Comme vous venez de l’évoquer, c’est aussi condamner, accuser. Nous sommes en premier lieu des activistes de la paix; toute personne qui recherche la paix ne condamne pas d’abord mais plutôt cherche un rapprochement, un dialogue pour les parties qui s’opposent ou alors étudier les causes de dispute et tenter d’y apporter une solution afin d’éviter les querelles ; cela est notre mission première car, on se dit que si nous arrivons à apporter réponses aux questions qui divisent, c’est déjà une partie de solution, disons par exemple que si on peut arriver à mieux gérer les questions électorales, il e peut y avoir des conflits postes électoraux. Si on peut arriver à conscientiser collectivement les magistrats et les OPJ dans leurs agissements et manières de faire leur travail, il n’y aura pas d’arrestations arbitraires ainsi de suite ; ce n’est qu’après avoir épuisé toutes les voies et moyens disponibles de négociations et conseils que nous pouvons condamner; nous estimons qu’accorder un temps c’est aussi un moyen de permettre à l’autre regarder les choses dans le bon sens ; il y a des acteurs politiques qui nous disent que les choses se sont améliorées et que ça s’améliorent de plus en plus. Ils peuvent avoir raison car si je fais la rétrospection de l’Etat congolais en cette matière en 2000, je peux leur donner raison même s’il reste beaucoup à faire; il ne faudra pas que 2016 jette à l’aire le travail de toute une décennie.

 

Une petite indiscrétion de ma part, j’ai des collègues journaliste qui vous suspecte d’être un peu proche du pouvoir actuel. Ont-ils raison ou tort ?
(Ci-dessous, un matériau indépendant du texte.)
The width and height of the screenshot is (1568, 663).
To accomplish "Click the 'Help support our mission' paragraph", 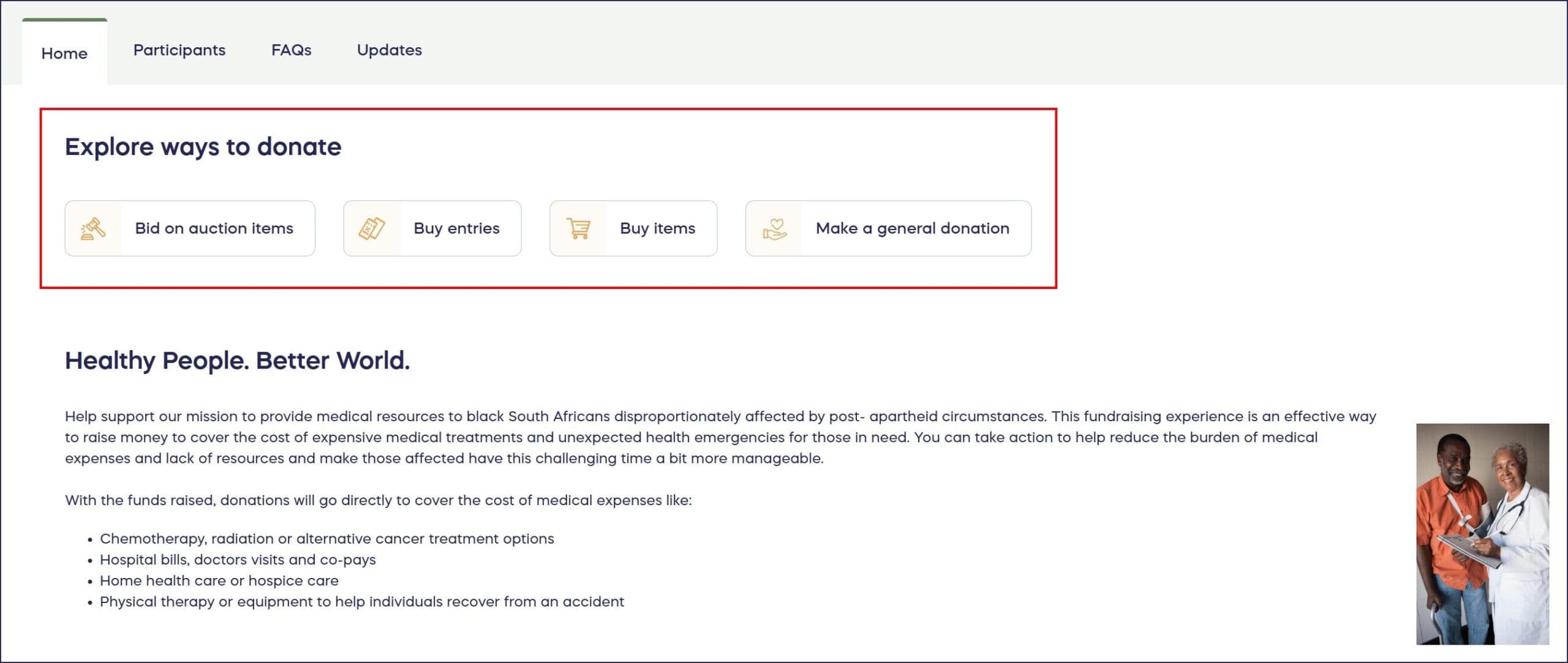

Ecoutez, nous sommes une organisation non gouvernementale et non un parti politique ; les autorités publiques sont dans tous les domaines et secteurs de notre combat des partenaires et non des ennemis ; comme dans ces secteurs nous avons besoin des personnes ou dirigeants qui peuvent influencer des décisions qui avancent nos questions relatives, à la paix dans les secteurs qu’ils dirigent alors nous n’avons pas tort de nous rapprocher du pouvoir actuel que des membres de l’opposition. C’est à ce niveau pas plus; pour être franc moi-même, je n’ai pas un contact particulier dans le cercle du pouvoir; peut-être de manière informelle; mais je peux vous avouer que je suis sympathisant des œuvres caritatives de la première dame de la République ; d’ailleurs nous envisageons un partenariat avec son organisation dénommée INITIATIVE PLUS; ceci pour tenter de faire avancer certaines choses sur le plan socioéconomique à BENI, BUTEMBO et dans les autres endroits du Sud-Kivu où nombreuses femmes sont violées et veuves militaires devaient bénéficier d’une prise en charge particulière, structurée et organisée.